> 課題 1: 本文から、「泣かされたりいじめられた女の」を含む語句で始まり「帰ってこなかったときのこと。」で終わる部分を、一字も変えずに書き写してください。
> 課題 2:
本文について、次の問いに答えてください。
(a) ついこないだまで、そいつはどうしていると聞いていましたか。
(b) そいつとつるんでいた連中は、どんな子どもでしたか。
(c) 猫が車に轢かれそうになっていたのはどこですか。

> 本文:
⁂
最近では交流が途絶えて近況を伝え聞く程度だったが、ついこないだまで元気に働いていると聞いていた。

発見されてからあっという間に進行してしまったらしい。

そいつは、とにかくクソガキだった。

泣かされたりいじめられた女の子はたくさんいたし、思いもよらない無謀な遊びやイタズラをしょっちゅうやってのけてた。

つるむ連中も同じぐらいクソガキで、決して特別扱いしなかった。

いつも一緒に遊んで当たり前のようにケンカしあっていた。

ソイツとは殴りあっただの物壊されただの、苦笑ものの思い出ばかりだが、未だに忘れられないのは当時うちで飼っていた猫が帰ってこなかったときのこと。

家の裏手の道路で車に轢かれそうになっていたところを助け、真冬の早朝にうちまで走って連れて来てくれたのはソイツだった。
⁂
> 資料:
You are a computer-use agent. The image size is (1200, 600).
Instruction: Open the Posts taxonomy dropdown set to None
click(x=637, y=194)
⁂
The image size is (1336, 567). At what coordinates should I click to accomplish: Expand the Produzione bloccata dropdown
⁂
> 解答 1:
泣かされたりいじめられた女の子はたくさんいたし、思いもよらない無謀な遊びやイタズラをしょっちゅうやってのけてた。

つるむ連中も同じぐらいクソガキで、決して特別扱いしなかった。

いつも一緒に遊んで当たり前のようにケンカしあっていた。

ソイツとは殴りあっただの物壊されただの、苦笑ものの思い出ばかりだが、未だに忘れられないのは当時うちで飼っていた猫が帰ってこなかったときのこと。

> 解答 2:
(a) 元気に働いていると聞いていました。
(b) そいつと同じぐらいクソガキでした。
(c) 家の裏手の道路です。